Archiviato il GP del Bahrain, i piloti sono tornati in pista a Sakhir per la prima sessione di test-in season del 2017. Lewis Hamilton ha ottenuto il miglior tempo (1’31”358), sei decimi più veloce della Ferrari guidata da Antonio Giovinazzi, fin da subito a suo agio con il Cavallino e completando ben 93 giri (terzo nella classifica dei chilometri percorsi, dietro Ericsson con 106 giri e lo stesso Hamilton con 97).

Terzo tempo per Daniel Ricciardo, staccato di un secondo dalla Mercedes numero 44. L’australiano della Red Bull non ha tuttavia completato il long-run previsto dal programma della scuderia di Milton Keynes a causa di un problema alla power-unit Renault.

Romain Grosjean ha fatto segnare il quarto miglior tempo, percorrendo quasi il doppio dei chilometri della Red Bull.

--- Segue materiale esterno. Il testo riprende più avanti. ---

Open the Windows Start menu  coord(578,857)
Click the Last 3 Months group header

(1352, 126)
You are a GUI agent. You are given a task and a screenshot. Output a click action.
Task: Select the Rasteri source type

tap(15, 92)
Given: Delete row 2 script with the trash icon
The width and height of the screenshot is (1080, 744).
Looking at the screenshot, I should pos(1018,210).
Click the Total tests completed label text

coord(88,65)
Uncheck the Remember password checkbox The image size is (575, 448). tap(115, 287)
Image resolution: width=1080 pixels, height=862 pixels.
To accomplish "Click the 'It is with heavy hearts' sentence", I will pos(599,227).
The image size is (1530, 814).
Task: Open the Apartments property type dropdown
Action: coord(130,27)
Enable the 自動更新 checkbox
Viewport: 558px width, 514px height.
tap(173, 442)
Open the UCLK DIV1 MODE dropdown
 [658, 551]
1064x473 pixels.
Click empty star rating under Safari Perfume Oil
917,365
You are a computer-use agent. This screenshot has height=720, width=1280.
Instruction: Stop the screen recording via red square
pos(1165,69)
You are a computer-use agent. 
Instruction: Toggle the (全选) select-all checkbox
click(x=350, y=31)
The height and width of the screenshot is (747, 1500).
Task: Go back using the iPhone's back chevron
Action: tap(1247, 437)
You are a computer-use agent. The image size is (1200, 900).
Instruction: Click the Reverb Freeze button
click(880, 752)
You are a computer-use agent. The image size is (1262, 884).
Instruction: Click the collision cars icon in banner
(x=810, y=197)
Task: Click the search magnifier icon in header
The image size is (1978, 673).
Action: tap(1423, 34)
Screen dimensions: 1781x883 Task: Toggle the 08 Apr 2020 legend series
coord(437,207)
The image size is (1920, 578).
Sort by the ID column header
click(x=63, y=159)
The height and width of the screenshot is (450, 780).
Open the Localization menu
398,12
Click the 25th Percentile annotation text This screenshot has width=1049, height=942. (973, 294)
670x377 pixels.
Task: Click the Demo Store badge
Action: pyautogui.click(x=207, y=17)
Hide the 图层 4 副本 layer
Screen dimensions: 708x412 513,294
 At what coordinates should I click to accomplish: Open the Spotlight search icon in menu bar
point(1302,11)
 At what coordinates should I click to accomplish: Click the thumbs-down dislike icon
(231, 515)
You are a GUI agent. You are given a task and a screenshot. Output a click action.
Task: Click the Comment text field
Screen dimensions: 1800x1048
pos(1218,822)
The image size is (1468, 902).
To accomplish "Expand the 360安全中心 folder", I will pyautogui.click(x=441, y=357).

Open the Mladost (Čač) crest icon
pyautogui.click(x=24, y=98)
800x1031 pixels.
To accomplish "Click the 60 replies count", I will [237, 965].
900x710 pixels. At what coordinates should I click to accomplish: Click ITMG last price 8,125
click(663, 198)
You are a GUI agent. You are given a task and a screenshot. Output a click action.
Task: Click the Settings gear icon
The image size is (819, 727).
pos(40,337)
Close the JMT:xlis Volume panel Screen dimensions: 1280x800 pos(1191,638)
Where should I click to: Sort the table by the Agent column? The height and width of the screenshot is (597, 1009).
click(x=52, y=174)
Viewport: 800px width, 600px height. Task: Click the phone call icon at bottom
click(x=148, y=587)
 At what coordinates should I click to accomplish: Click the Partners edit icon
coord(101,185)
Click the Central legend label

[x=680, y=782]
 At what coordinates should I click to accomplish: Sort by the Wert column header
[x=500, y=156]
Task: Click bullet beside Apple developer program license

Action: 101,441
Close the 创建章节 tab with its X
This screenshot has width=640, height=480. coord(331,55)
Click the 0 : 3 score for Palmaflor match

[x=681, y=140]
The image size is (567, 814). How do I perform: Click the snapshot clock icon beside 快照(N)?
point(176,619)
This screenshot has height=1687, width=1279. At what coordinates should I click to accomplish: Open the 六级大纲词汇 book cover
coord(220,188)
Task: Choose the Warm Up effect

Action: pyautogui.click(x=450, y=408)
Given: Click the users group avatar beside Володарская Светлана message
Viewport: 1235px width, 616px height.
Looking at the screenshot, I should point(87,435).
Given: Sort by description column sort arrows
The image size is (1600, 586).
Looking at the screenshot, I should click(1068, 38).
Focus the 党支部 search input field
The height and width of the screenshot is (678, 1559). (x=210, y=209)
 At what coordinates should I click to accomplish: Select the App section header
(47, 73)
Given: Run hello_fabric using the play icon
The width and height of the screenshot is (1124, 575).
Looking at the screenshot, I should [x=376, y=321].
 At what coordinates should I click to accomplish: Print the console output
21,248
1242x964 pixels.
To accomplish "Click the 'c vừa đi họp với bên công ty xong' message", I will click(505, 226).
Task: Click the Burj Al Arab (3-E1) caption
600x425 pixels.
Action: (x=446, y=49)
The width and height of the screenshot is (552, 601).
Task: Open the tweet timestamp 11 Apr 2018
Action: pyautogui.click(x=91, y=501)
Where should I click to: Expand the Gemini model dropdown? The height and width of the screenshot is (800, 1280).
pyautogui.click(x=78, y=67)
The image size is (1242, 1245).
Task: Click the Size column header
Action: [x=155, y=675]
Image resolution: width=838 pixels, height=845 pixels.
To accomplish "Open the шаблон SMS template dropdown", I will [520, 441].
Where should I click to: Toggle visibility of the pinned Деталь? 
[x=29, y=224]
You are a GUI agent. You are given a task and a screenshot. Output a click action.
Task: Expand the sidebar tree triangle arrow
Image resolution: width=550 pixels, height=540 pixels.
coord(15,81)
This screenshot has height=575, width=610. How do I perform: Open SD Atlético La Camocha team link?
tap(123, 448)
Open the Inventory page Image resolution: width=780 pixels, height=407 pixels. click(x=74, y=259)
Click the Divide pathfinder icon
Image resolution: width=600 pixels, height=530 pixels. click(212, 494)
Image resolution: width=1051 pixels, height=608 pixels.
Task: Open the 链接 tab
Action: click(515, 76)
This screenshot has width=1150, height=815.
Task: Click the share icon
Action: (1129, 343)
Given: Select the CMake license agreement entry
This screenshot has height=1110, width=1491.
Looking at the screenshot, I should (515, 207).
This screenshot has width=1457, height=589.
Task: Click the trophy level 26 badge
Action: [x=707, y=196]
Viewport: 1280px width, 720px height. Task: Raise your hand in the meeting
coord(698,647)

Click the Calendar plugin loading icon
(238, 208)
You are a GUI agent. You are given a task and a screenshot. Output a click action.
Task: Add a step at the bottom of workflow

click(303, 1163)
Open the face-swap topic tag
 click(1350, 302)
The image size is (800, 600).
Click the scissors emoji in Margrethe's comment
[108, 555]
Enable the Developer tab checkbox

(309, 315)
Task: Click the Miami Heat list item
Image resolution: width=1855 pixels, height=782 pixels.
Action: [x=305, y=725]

Il pilota della Haas ha lavorato molto sui nuovi freni della Carbon Industries, nell’intento di raccogliere dati utili per il confronto con l’attuale impianto frenante della Brembo, che hanno dato qualche problema di troppo alla scuderia americana sia nell’ultima parte del 2016 sia in queste primissime uscite del 2017.

Felipe Massa conferma il risultato ottenuto domenica in gara con il sesto miglior tempo. La Williams ha preferito dividere il lavoro tra il brasiliano e Lance Stroll, che invece ha completato la giornata con il settimo tempo non troppo distante dalla migliore prestazione del compagno di scuderia. Tra i due piloti della Williams si è piazzato Nico Hulkenberg.

Ottavo tempo per Sean Gelael con la Toro Rosso. Il pilota indonesiano, attualmente impegnato in F2 con la Pertamina Arden, è rimasto fermo in pista nelle prime ore della mattina a causa di un problema alla power-unit (poi sostituita) provocando l’esposizione della bandiera rossa.

Nono tempo per Sebastian Vettel, a completa disposizione di Pirelli per i test sugli pneumatici del 2018. La SF70H del tedesco ha accusato anch’essa un problema alla power-unit, che ha costretto i meccanici alla sostituzione. Vettel ha quindi dovuto prolungare di tre ore il suo lavoro in pista, fino alle 21 locali, dopo l’ok della Fia.

Decimo tempo per il “development driver” della Force India Alfonso Celis jr., che ha preceduto la Sauber di Marcus Ericsson e la McLaren di Oliver Turvey. Il pilota britannico ha completato appena 17 giri a causa dei soliti problemi alla power-unit Honda.